begin INFORMATION PROVIDED

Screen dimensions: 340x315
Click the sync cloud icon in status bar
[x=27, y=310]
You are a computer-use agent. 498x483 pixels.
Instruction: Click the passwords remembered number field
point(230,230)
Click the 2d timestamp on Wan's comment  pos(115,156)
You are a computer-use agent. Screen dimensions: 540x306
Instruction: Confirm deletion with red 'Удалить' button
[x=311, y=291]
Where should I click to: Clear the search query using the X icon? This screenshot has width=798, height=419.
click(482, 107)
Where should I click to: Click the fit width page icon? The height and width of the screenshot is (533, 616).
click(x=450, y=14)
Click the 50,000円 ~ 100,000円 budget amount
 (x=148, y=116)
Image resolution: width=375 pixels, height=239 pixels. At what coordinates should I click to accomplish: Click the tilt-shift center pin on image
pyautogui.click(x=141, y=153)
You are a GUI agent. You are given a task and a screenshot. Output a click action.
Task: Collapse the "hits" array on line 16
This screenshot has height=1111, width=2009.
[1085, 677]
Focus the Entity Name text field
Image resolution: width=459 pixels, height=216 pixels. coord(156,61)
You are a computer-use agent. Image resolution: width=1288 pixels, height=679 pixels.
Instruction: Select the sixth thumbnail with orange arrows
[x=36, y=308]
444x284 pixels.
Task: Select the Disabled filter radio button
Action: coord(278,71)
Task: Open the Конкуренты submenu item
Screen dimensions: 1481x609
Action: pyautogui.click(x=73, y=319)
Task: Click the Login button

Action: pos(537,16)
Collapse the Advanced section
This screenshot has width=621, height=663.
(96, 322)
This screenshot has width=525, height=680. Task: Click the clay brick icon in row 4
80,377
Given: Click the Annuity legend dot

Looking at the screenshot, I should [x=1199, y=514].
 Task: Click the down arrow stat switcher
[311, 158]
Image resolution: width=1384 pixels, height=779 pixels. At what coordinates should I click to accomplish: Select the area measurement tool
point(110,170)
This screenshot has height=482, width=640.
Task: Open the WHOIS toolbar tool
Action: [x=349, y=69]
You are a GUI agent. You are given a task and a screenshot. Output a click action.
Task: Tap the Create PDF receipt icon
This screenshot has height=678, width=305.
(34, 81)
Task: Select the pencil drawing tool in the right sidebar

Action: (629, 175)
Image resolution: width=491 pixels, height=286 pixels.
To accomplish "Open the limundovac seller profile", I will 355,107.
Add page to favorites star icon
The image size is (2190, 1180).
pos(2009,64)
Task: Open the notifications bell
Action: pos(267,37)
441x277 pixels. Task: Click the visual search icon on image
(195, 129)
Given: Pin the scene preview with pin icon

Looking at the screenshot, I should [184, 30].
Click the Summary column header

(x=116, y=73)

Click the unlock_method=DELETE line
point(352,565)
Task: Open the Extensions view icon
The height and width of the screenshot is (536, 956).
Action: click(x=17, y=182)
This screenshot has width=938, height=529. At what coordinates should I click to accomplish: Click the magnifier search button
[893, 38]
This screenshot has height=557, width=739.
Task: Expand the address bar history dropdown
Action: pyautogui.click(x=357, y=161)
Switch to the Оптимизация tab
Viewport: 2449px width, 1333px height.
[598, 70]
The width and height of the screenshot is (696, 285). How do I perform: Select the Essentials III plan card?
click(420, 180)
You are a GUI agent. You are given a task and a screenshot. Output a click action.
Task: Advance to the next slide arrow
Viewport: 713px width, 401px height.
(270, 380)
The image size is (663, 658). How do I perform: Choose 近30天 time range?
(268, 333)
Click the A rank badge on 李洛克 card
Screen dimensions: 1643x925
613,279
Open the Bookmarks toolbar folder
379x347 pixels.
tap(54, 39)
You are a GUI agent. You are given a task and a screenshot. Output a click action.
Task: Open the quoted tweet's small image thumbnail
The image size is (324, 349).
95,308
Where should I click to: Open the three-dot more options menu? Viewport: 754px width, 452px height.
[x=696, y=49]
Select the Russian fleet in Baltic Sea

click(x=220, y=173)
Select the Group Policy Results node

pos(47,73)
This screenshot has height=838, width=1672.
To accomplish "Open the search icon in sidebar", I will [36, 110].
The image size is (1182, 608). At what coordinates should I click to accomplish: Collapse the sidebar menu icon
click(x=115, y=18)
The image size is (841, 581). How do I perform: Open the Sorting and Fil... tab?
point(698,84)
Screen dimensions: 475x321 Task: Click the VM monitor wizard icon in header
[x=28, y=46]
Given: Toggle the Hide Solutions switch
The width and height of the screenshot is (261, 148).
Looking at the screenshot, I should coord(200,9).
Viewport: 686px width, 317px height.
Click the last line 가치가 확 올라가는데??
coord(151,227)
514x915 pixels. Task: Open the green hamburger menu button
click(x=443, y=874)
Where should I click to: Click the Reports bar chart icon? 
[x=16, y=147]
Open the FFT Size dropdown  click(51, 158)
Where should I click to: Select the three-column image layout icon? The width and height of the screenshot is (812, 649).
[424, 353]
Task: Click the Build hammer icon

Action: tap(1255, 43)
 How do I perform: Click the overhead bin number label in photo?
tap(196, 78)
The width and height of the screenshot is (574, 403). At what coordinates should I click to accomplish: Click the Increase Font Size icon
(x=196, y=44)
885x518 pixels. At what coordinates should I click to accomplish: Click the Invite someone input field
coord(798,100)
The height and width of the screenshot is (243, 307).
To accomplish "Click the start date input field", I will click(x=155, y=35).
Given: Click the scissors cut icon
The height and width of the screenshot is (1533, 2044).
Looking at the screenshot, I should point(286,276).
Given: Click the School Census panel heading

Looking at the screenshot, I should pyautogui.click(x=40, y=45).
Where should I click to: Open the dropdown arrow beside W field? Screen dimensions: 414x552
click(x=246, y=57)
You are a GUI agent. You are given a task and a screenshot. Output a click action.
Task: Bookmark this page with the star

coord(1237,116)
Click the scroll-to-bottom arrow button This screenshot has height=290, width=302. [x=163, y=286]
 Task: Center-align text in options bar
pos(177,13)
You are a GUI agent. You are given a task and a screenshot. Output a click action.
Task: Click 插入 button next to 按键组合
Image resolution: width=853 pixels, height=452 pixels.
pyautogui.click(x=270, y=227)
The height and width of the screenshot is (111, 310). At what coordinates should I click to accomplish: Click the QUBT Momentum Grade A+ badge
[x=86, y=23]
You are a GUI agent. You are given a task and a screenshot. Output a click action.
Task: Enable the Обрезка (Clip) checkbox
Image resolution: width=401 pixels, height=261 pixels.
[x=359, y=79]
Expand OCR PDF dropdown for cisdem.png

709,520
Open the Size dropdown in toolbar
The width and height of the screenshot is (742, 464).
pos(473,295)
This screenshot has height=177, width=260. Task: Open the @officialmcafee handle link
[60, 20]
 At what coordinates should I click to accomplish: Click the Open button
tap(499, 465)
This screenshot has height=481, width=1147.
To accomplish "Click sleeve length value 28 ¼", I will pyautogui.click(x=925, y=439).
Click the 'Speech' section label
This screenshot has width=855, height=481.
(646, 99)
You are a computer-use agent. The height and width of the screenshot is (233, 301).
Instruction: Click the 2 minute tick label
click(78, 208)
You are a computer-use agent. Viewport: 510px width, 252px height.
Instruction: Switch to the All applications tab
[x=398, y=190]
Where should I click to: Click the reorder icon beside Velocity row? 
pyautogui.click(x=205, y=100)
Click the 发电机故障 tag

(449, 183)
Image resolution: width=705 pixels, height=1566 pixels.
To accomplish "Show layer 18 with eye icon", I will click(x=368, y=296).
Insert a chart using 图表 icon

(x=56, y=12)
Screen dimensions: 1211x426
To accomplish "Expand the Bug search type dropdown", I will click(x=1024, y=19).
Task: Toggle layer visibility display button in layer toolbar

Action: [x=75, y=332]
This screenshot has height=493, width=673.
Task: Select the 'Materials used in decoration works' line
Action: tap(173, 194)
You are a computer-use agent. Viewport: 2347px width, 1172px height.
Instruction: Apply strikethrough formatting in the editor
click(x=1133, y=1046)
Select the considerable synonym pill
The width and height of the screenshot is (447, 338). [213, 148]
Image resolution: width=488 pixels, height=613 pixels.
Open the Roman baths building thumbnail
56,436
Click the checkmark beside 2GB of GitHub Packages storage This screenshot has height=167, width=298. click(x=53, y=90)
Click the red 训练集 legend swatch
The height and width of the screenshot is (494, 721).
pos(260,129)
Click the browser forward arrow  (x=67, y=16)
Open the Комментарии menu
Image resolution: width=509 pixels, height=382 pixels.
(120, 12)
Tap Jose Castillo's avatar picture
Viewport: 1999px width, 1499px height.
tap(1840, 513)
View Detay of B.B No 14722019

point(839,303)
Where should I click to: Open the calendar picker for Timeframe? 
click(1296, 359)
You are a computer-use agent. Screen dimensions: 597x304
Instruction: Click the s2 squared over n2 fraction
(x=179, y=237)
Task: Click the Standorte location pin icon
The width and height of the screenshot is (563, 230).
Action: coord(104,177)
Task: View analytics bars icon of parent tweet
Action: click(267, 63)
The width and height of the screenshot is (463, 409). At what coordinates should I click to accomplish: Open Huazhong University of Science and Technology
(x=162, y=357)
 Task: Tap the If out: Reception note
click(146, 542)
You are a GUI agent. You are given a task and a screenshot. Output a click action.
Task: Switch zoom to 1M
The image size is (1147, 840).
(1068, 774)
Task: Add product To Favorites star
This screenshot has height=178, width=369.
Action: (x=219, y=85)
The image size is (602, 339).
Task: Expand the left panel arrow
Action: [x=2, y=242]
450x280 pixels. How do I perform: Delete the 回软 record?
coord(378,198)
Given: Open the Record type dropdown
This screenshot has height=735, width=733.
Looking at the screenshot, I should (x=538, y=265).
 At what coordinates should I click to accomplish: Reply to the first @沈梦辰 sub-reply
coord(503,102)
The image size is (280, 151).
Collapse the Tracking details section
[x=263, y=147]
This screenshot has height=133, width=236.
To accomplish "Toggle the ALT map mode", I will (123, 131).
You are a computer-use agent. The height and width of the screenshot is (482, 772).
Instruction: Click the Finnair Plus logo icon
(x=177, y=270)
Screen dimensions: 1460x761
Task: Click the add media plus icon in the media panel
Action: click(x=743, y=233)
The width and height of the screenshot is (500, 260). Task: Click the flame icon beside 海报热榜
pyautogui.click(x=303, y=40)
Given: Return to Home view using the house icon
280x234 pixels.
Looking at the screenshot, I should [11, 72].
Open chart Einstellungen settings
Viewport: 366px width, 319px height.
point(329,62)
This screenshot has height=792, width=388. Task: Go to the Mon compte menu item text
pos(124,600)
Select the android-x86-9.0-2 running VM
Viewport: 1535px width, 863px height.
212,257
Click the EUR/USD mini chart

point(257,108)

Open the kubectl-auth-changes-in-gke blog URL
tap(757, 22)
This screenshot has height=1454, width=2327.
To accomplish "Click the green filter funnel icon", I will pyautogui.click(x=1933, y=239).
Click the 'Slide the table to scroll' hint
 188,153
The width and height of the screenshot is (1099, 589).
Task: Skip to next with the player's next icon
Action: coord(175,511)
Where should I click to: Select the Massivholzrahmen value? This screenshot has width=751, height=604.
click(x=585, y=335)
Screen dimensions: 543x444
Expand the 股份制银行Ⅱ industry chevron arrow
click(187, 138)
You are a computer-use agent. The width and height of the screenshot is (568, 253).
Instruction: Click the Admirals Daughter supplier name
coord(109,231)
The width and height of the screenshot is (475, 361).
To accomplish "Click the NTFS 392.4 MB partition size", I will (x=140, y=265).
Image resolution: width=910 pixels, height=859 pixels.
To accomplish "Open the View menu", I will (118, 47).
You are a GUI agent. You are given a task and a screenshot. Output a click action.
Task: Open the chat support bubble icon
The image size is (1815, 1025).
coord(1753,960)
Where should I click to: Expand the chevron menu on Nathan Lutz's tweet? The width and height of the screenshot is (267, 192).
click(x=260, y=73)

end INFORMATION PROVIDED

### WRITTEN REQUEST
Copy the listing lines verbatim, starting at the line that contains "How do I perform: Click" and ending at the line that contains "Looking at the screenshot, I should pyautogui.click(x=40, y=45).", both included.

### ANSWER
 How do I perform: Click the overhead bin number label in photo?
tap(196, 78)
The width and height of the screenshot is (574, 403). At what coordinates should I click to accomplish: Click the Increase Font Size icon
(x=196, y=44)
885x518 pixels. At what coordinates should I click to accomplish: Click the Invite someone input field
coord(798,100)
The height and width of the screenshot is (243, 307).
To accomplish "Click the start date input field", I will click(x=155, y=35).
Given: Click the scissors cut icon
The height and width of the screenshot is (1533, 2044).
Looking at the screenshot, I should point(286,276).
Given: Click the School Census panel heading

Looking at the screenshot, I should pyautogui.click(x=40, y=45).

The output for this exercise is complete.